Task instructions
Beginning with the line that holds "Task: Click the Power", write out the remaining lines of the material exactly, the last line included.
(Excerpted data begins)
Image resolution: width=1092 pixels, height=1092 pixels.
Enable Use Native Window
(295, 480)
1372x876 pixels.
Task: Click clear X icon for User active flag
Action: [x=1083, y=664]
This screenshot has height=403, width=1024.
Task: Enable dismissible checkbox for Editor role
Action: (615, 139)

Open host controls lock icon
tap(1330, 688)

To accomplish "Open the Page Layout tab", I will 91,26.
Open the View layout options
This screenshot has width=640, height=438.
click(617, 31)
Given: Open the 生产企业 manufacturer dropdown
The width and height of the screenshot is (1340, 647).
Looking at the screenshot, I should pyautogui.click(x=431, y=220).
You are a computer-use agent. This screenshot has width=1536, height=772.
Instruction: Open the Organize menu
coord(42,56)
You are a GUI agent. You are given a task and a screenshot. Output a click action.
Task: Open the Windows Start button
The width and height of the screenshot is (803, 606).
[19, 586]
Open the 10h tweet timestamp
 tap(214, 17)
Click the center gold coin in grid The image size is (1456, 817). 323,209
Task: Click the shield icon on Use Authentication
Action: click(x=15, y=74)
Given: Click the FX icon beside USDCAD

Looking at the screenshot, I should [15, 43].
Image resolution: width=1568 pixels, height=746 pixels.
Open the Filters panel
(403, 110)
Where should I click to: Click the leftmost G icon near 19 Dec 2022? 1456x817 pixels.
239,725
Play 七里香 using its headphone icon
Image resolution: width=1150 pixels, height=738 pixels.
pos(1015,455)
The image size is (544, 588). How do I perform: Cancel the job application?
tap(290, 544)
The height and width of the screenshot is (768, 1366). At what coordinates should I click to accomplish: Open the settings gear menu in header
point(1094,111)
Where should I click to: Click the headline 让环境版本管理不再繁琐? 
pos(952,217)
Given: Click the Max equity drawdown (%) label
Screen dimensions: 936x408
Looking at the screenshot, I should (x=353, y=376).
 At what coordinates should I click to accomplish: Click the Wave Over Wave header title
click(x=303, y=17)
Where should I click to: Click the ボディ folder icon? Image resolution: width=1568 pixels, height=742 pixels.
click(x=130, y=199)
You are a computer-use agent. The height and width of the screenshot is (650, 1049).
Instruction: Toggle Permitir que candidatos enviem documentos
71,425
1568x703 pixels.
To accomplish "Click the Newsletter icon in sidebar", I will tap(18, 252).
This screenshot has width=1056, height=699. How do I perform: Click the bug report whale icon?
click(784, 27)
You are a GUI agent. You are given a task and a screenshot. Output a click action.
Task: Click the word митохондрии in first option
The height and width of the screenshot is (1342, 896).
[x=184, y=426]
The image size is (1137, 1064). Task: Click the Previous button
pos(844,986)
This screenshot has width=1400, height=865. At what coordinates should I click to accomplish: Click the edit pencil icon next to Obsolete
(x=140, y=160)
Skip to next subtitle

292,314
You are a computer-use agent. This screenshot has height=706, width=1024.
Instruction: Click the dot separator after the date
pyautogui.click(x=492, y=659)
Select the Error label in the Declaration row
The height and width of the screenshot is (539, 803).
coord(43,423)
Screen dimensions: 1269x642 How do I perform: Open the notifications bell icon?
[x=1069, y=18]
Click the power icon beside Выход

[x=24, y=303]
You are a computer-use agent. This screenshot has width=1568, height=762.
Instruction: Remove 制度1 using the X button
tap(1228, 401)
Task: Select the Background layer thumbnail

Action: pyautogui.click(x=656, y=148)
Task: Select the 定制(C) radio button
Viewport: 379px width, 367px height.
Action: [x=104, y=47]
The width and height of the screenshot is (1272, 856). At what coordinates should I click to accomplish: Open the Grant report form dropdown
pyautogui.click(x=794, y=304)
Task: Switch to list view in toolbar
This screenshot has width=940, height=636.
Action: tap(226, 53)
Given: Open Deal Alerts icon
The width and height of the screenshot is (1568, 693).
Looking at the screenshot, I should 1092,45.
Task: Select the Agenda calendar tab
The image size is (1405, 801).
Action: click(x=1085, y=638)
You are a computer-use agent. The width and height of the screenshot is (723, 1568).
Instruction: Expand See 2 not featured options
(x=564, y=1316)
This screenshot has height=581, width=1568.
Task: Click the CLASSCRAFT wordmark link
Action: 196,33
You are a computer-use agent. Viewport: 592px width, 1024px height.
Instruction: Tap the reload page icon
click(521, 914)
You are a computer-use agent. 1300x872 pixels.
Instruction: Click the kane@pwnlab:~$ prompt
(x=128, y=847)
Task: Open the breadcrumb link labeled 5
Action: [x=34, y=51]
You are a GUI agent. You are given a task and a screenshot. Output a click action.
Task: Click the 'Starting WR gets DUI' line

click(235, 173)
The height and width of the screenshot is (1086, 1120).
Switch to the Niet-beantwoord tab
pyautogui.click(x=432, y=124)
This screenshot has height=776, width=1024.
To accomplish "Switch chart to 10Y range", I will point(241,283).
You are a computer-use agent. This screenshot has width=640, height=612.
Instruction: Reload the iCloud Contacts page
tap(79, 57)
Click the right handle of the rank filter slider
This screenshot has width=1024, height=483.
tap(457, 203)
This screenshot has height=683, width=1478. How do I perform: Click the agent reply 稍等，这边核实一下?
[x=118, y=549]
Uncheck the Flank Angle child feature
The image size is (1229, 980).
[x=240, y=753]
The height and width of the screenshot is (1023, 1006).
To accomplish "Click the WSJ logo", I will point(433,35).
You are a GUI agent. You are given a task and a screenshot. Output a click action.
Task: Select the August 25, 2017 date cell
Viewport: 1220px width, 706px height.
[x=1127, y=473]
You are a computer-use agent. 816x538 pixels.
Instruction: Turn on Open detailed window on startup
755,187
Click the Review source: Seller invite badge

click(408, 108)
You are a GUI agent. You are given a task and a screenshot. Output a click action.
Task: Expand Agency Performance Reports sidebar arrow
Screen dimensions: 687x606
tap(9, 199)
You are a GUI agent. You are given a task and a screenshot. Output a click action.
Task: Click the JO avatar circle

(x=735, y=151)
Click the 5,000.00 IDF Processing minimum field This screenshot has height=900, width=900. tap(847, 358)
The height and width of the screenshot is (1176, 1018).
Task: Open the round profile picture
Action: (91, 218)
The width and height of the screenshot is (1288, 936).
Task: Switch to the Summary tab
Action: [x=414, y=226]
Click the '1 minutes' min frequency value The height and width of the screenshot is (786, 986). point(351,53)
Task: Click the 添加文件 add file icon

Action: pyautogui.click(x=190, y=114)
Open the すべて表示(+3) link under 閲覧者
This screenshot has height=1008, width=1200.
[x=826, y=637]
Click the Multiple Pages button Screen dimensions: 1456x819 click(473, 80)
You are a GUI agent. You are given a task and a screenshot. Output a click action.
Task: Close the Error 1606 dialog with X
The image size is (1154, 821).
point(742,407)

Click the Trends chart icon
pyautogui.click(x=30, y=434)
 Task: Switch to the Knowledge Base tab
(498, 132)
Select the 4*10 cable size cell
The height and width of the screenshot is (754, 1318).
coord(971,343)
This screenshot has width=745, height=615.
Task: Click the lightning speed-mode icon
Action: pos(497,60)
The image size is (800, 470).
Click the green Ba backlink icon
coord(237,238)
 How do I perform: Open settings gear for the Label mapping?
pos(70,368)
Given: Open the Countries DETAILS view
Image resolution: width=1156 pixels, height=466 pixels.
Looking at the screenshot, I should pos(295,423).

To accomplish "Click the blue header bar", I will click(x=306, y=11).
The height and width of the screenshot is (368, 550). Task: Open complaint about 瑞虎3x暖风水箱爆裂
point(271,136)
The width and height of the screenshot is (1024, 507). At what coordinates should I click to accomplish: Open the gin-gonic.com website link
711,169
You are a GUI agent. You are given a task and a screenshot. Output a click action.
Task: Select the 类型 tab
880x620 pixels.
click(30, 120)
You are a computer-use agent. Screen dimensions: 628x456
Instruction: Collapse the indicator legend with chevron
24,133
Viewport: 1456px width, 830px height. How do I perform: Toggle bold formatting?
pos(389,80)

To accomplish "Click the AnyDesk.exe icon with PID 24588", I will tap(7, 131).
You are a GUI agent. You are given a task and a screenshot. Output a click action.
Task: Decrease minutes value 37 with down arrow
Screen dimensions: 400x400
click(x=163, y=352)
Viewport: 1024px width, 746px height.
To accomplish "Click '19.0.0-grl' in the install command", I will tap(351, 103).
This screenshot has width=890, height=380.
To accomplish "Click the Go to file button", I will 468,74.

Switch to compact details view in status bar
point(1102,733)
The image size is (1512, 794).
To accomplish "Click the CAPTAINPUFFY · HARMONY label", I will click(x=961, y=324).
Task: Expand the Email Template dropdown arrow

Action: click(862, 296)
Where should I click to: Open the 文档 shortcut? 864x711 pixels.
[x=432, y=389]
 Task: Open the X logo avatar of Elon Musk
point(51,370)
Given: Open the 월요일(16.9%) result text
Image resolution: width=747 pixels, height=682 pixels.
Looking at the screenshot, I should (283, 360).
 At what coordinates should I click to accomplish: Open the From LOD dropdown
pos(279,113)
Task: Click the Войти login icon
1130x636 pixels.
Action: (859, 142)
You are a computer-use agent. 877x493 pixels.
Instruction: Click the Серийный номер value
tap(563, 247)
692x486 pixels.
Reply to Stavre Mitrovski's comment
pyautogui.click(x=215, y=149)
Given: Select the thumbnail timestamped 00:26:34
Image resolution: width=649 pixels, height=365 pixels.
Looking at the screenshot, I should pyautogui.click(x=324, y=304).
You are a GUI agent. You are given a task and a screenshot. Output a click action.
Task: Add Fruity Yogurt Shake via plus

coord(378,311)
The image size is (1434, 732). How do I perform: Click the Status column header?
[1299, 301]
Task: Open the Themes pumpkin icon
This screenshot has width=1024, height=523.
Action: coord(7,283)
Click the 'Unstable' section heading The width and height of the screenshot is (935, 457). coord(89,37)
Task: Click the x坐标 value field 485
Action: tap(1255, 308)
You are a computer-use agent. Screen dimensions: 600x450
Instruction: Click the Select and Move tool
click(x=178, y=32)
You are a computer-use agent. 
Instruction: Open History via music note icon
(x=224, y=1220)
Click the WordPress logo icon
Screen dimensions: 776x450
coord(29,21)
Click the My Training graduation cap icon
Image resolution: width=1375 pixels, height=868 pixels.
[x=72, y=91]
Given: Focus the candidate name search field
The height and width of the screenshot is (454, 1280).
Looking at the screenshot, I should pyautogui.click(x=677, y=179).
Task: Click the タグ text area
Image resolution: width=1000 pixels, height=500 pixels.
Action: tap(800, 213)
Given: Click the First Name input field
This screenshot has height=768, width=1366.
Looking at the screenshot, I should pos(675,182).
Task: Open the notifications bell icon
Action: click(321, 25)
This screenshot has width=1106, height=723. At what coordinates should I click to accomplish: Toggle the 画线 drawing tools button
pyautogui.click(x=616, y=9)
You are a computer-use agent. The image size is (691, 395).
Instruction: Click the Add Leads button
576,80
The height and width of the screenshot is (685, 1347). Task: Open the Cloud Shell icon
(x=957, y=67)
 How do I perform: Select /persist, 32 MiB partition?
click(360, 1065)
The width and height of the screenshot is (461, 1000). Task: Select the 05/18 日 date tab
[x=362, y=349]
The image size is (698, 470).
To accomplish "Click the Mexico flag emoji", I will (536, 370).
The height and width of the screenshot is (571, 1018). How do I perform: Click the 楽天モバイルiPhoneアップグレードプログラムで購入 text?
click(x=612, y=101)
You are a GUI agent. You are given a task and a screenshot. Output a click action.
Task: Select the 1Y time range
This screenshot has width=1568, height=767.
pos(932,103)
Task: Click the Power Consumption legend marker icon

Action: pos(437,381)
(Excerpted data ends)
Answer space
Task: Click the Power Consumption legend marker icon

Action: pos(437,381)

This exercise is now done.